[EXERCISE BRIEF] In the entries that follow, identify the line containing "Where should I click to: Cancel" and return it together with all later lines, exactly as they appear.

DATA PROVIDED below:

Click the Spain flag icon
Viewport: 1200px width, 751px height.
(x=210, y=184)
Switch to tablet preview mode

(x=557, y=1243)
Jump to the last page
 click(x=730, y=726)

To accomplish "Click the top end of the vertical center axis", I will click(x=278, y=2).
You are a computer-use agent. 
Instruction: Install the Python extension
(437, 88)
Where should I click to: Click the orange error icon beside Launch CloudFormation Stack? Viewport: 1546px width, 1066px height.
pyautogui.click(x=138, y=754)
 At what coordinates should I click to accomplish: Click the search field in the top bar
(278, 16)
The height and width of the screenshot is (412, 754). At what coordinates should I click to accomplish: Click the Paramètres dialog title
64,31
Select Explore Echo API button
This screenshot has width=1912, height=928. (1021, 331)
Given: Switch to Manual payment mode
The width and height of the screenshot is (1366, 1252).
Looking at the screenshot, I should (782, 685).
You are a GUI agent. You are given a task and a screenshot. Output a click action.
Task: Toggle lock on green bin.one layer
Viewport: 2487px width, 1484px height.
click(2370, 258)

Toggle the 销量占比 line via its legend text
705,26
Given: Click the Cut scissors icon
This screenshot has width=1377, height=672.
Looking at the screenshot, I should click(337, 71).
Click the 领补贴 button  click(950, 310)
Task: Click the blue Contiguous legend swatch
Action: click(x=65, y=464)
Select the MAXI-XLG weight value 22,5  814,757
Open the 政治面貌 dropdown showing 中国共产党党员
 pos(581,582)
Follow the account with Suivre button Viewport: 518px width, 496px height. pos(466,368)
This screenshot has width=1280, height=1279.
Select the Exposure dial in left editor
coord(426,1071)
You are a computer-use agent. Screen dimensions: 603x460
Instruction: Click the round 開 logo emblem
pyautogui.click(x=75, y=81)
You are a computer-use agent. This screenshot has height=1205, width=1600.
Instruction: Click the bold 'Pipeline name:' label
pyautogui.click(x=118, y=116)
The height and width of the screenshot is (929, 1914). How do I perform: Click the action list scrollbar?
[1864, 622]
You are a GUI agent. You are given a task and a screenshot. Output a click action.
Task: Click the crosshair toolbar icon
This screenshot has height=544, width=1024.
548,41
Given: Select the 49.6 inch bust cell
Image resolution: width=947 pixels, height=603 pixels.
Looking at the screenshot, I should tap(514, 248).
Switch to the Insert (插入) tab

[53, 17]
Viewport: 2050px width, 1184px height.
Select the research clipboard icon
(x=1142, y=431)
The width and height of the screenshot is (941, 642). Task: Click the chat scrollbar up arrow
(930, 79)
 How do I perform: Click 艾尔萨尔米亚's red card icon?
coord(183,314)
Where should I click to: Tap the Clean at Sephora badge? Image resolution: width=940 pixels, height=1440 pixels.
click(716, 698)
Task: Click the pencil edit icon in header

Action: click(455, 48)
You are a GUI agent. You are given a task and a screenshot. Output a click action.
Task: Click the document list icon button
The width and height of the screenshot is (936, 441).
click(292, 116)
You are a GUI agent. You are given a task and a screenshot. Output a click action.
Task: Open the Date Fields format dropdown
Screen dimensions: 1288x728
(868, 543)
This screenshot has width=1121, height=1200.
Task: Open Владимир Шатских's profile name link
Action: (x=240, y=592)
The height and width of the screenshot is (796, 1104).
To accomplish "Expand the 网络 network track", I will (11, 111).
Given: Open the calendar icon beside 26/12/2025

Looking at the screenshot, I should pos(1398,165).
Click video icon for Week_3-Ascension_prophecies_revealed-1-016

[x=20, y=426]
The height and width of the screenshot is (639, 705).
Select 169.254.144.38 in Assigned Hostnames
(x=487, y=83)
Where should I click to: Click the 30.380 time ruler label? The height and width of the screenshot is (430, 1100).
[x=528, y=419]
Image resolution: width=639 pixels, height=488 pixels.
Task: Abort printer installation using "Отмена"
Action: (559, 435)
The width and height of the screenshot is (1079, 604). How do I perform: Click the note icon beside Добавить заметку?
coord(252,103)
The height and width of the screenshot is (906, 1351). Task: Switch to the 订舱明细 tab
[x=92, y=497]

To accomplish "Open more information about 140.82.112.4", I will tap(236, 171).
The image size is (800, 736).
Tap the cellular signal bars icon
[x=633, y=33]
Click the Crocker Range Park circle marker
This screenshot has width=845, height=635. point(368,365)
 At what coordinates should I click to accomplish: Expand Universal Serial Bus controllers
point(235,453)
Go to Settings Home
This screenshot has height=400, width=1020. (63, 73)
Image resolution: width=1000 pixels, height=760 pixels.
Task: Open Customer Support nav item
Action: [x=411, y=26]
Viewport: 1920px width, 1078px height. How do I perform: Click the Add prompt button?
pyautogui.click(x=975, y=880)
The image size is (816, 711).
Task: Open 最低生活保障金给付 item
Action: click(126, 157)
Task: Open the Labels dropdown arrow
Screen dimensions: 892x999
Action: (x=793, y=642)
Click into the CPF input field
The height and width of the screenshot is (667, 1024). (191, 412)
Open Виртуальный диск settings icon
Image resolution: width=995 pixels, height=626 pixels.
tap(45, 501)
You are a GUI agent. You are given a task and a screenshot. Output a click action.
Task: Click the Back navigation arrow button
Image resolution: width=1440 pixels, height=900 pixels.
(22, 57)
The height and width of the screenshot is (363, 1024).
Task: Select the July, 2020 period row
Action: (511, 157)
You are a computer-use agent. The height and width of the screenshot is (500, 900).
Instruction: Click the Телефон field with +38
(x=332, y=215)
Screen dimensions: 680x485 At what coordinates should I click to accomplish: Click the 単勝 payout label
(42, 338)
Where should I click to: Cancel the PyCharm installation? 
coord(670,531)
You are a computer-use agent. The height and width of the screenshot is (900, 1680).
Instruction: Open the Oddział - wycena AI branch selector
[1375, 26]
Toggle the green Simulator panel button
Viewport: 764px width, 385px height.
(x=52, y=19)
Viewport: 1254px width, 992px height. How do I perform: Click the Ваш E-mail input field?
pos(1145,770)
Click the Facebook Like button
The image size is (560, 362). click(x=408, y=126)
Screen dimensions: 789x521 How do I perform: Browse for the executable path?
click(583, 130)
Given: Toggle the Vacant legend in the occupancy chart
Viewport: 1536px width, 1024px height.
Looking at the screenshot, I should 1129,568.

End of DATA PROVIDED.

[EXERCISE SOLUTION]
Where should I click to: Cancel the PyCharm installation? 
coord(670,531)
You are a computer-use agent. The height and width of the screenshot is (900, 1680).
Instruction: Open the Oddział - wycena AI branch selector
[1375, 26]
Toggle the green Simulator panel button
Viewport: 764px width, 385px height.
(x=52, y=19)
Viewport: 1254px width, 992px height. How do I perform: Click the Ваш E-mail input field?
pos(1145,770)
Click the Facebook Like button
The image size is (560, 362). click(x=408, y=126)
Screen dimensions: 789x521 How do I perform: Browse for the executable path?
click(583, 130)
Given: Toggle the Vacant legend in the occupancy chart
Viewport: 1536px width, 1024px height.
Looking at the screenshot, I should 1129,568.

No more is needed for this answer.